Task item »
Using the listing below, reproduce exactly the lines from the one with "Given: Click the help" through the last, with all pictures left out.
═══ Input data ═══
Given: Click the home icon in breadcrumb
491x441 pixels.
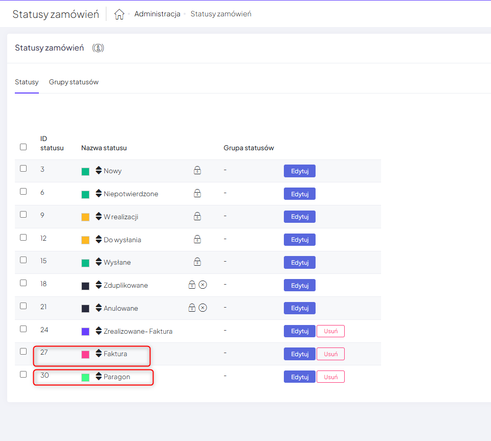Looking at the screenshot, I should pyautogui.click(x=119, y=14).
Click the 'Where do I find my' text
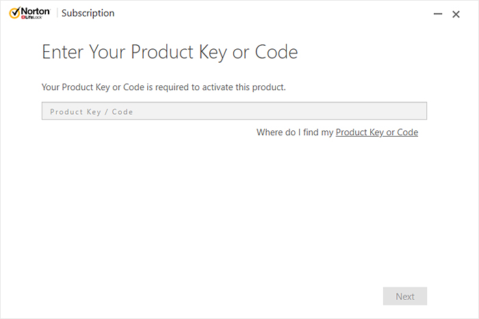This screenshot has height=319, width=479. tap(295, 133)
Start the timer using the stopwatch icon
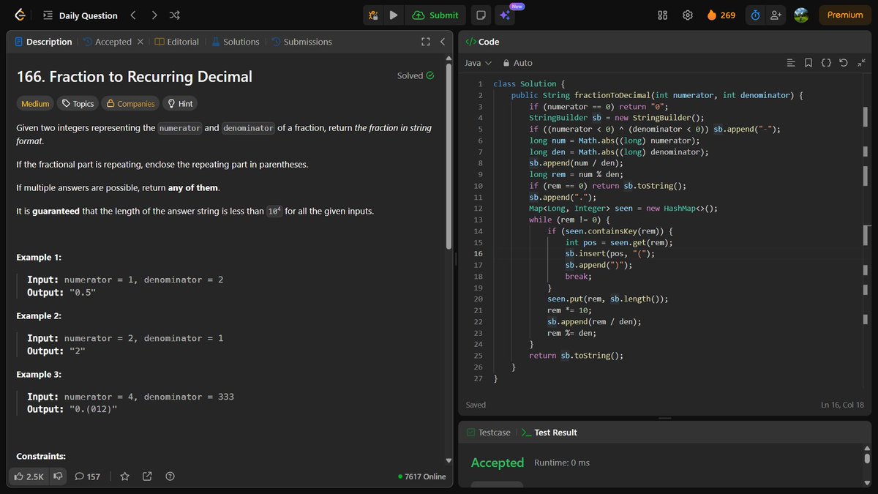The image size is (878, 494). 754,15
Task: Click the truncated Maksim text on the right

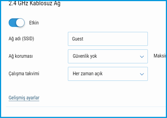Action: tap(160, 56)
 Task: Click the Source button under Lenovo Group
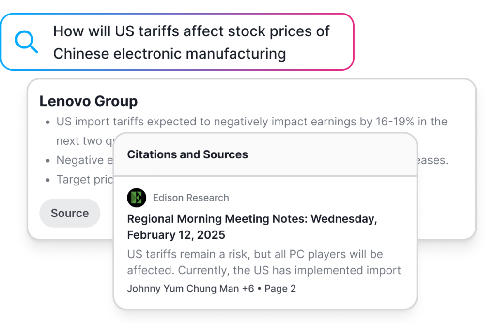click(70, 213)
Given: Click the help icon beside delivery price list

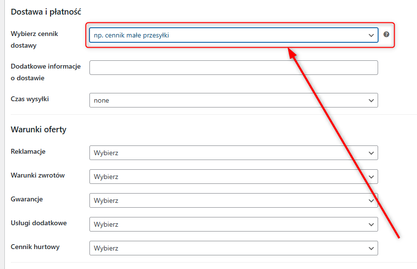Looking at the screenshot, I should (x=386, y=35).
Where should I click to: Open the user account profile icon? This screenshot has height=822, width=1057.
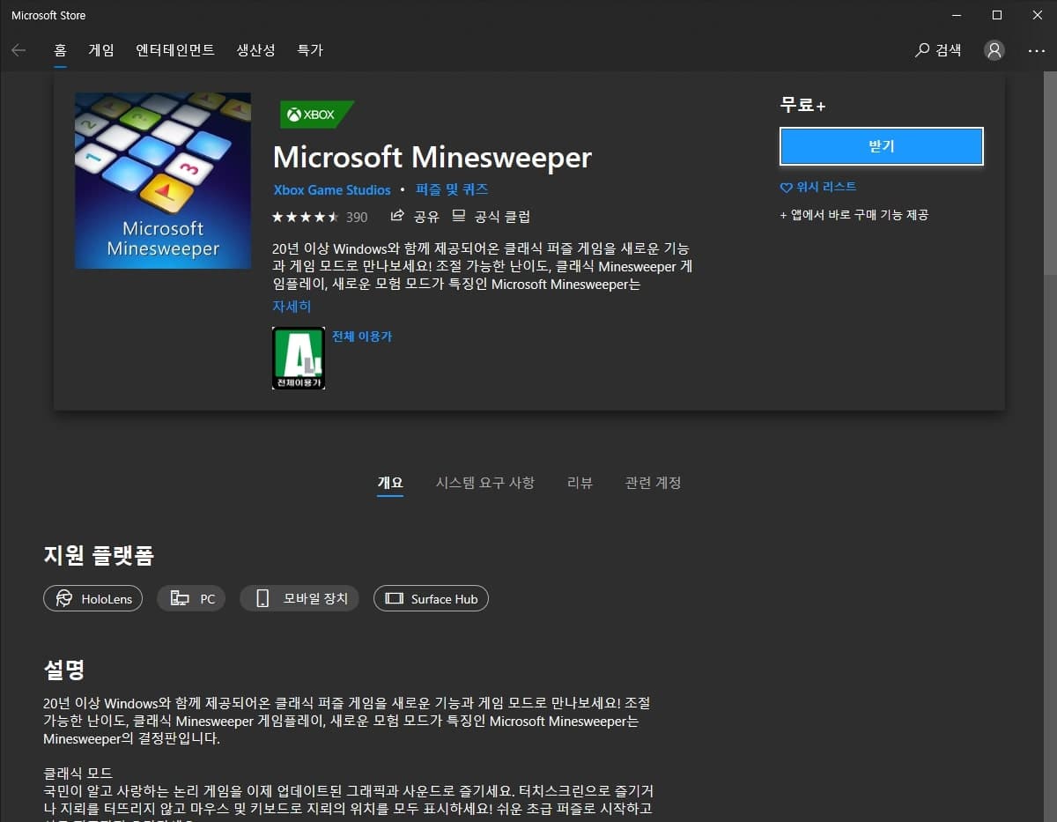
═══
Answer to the exercise »
Given: Click the help icon beside delivery price list

Looking at the screenshot, I should (x=386, y=35).
Where should I click to: Open the user account profile icon? This screenshot has height=822, width=1057.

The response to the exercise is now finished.